▶ Given request: Rewrite the data, starting at the beginning and ending with the line that contains "point(269,55)", changing "orange" to "blue" and keeping everything else the same. Omit the pictures from your answer.

▶ Dataset excerpts:
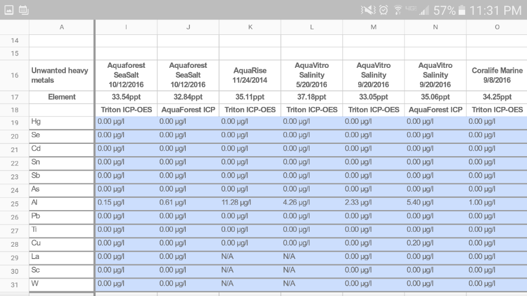The width and height of the screenshot is (527, 296).
Task: Tap the 4G mobile signal bars icon
Action: (x=417, y=10)
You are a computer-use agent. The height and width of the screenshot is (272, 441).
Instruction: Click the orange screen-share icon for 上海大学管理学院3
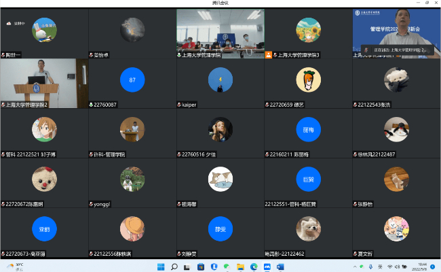point(269,55)
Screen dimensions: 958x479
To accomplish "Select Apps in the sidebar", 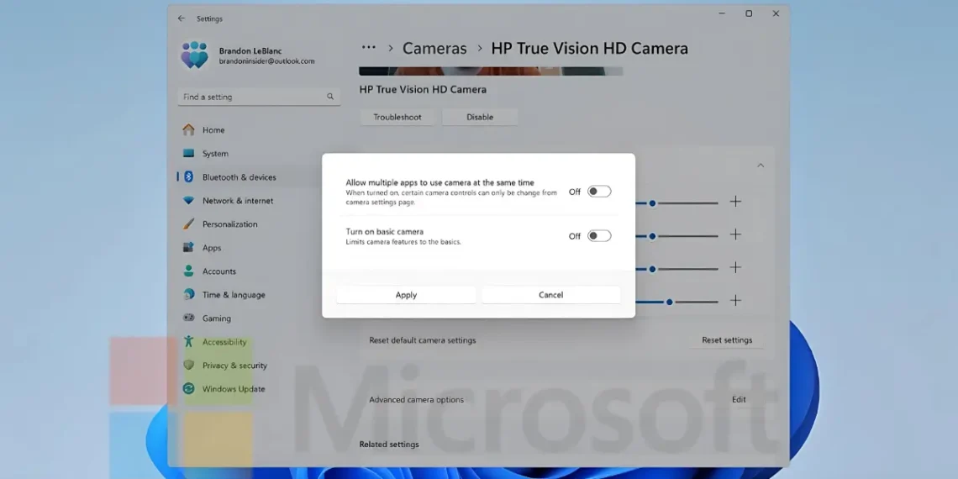I will [212, 248].
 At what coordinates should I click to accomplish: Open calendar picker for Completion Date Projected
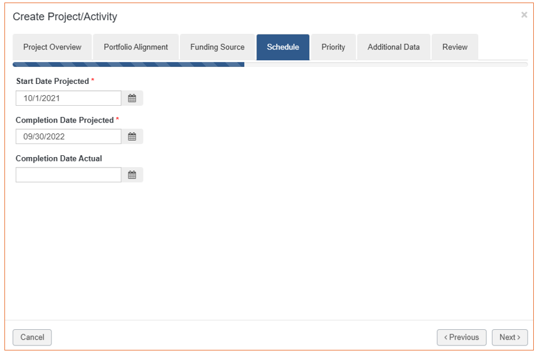click(132, 136)
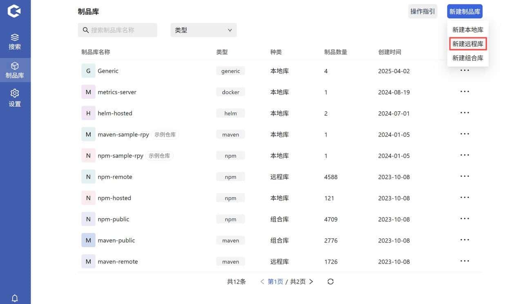Open the actions menu for maven-public repository
The width and height of the screenshot is (523, 304).
point(465,240)
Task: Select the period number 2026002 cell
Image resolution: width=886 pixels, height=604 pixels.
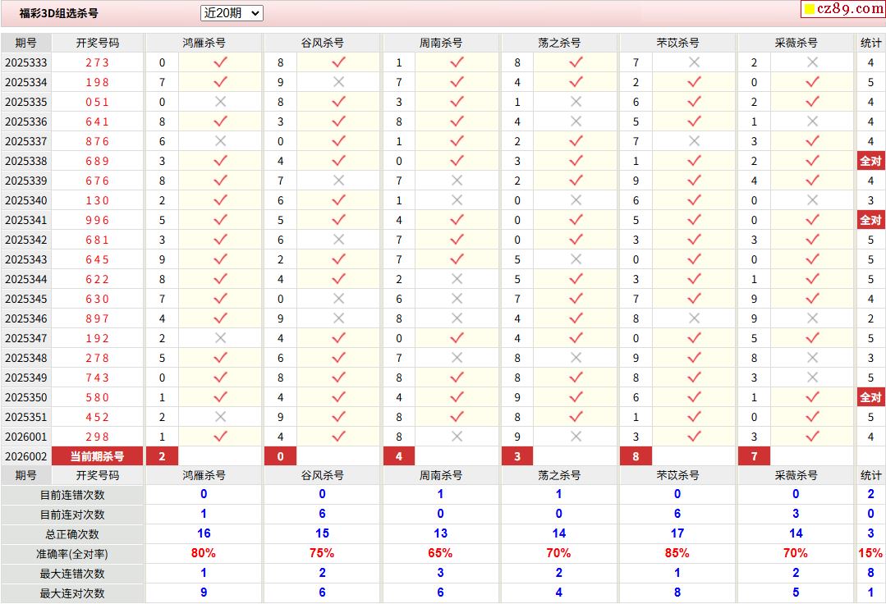Action: (x=25, y=456)
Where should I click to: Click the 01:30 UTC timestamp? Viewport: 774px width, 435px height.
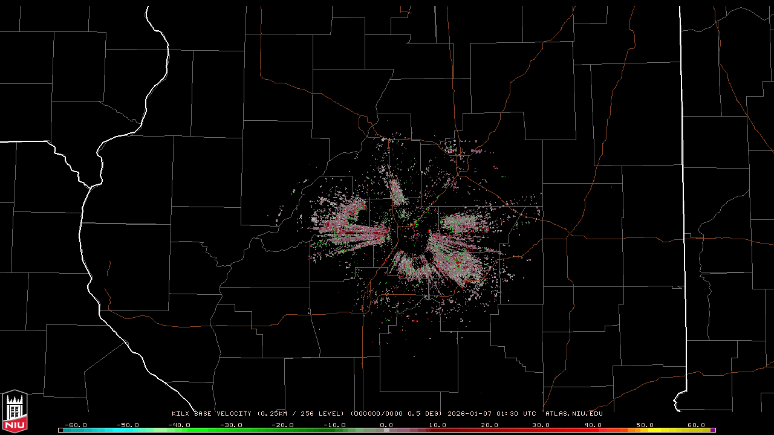(x=516, y=414)
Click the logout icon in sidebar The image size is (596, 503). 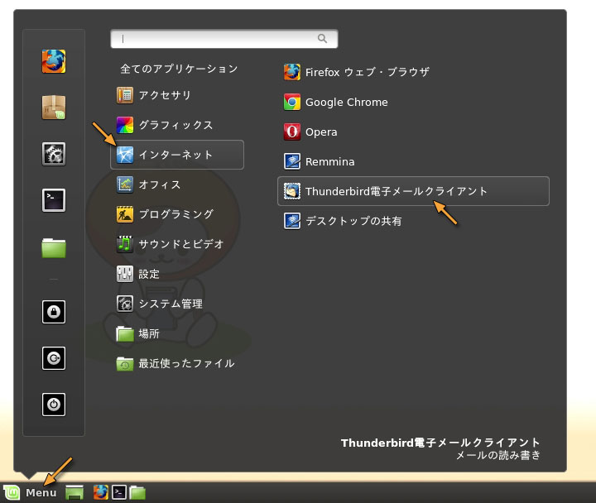pos(54,358)
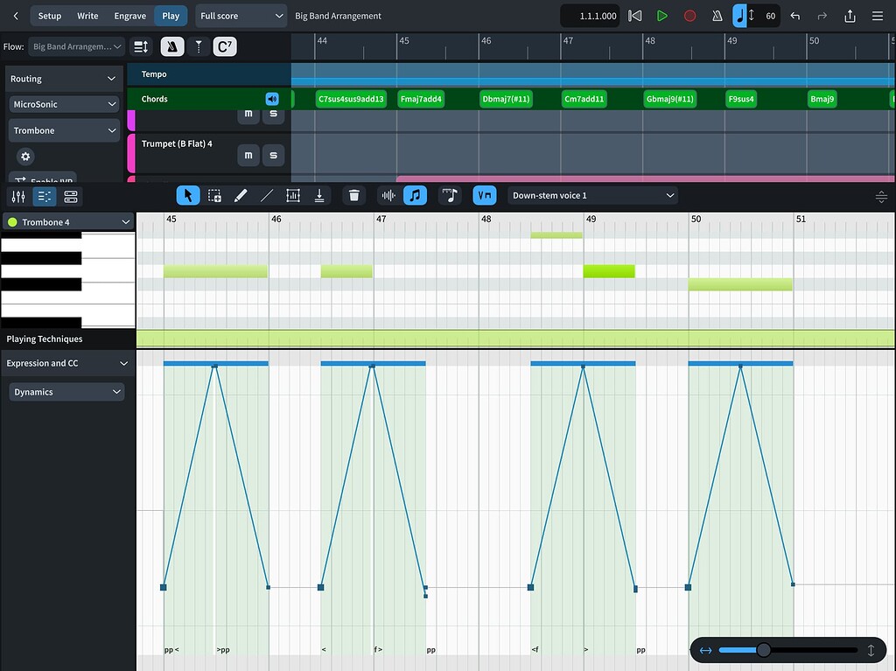Select the line tool

coord(267,195)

▶ Solution for this exercise:
The width and height of the screenshot is (527, 296).
Task: Tap the 4G mobile signal bars icon
Action: (x=417, y=10)
You are a computer-use agent. The height and width of the screenshot is (272, 441).
Instruction: Click the blue screen-share icon for 上海大学管理学院3
point(269,55)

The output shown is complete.